__PROBLEM TO WORK ON__
Print every record below exactly, minus the pictures.
● ● ● ●
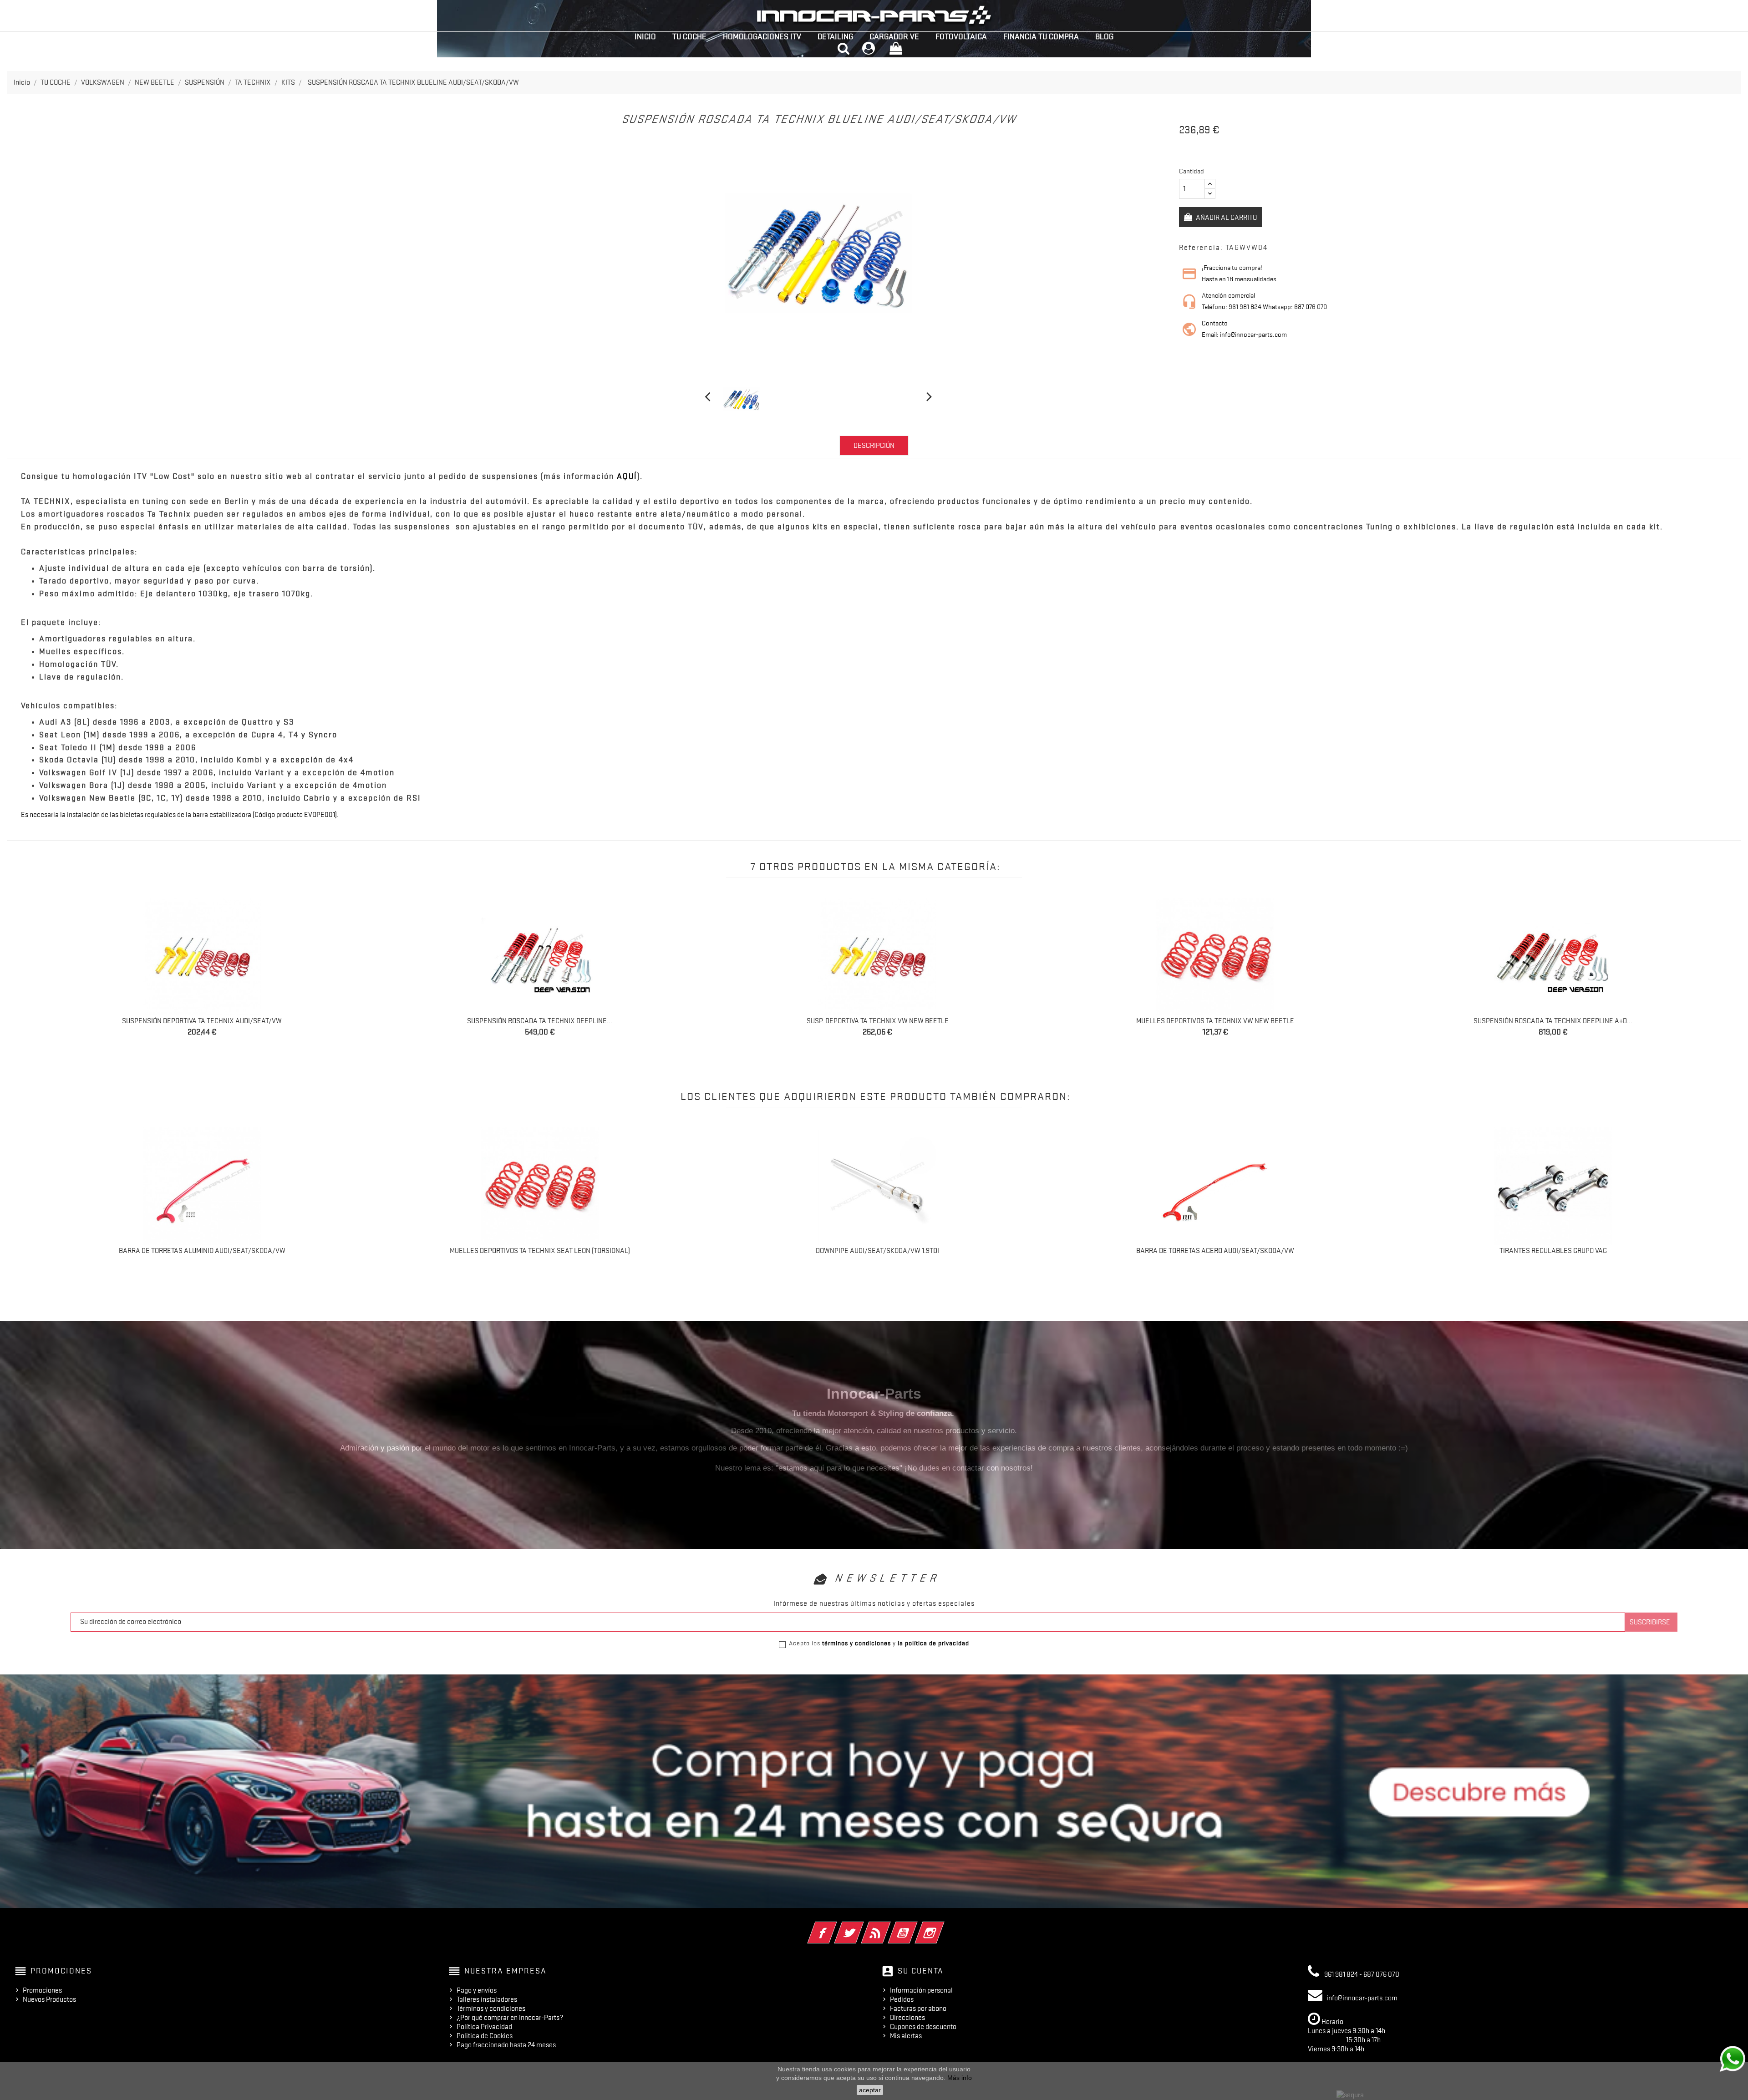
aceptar (870, 2090)
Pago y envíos (477, 1990)
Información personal (921, 1990)
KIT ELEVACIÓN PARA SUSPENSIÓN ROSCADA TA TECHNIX (1215, 1021)
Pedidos (902, 1999)
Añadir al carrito (1225, 217)
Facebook (834, 1926)
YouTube (915, 1926)
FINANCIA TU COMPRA (1041, 36)
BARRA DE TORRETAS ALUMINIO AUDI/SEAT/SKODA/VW (202, 1251)
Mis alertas (906, 2036)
● ● ● ●
__FINISHED TASK__
aceptar (870, 2090)
Pago y envíos (477, 1990)
Información personal (921, 1990)
KIT ELEVACIÓN PARA SUSPENSIÓN ROSCADA TA TECHNIX (1215, 1021)
Pedidos (902, 1999)
Añadir al carrito (1225, 217)
Facebook (834, 1926)
YouTube (915, 1926)
FINANCIA TU COMPRA (1041, 36)
BARRA DE TORRETAS ALUMINIO AUDI/SEAT/SKODA/VW (202, 1251)
Mis alertas (906, 2036)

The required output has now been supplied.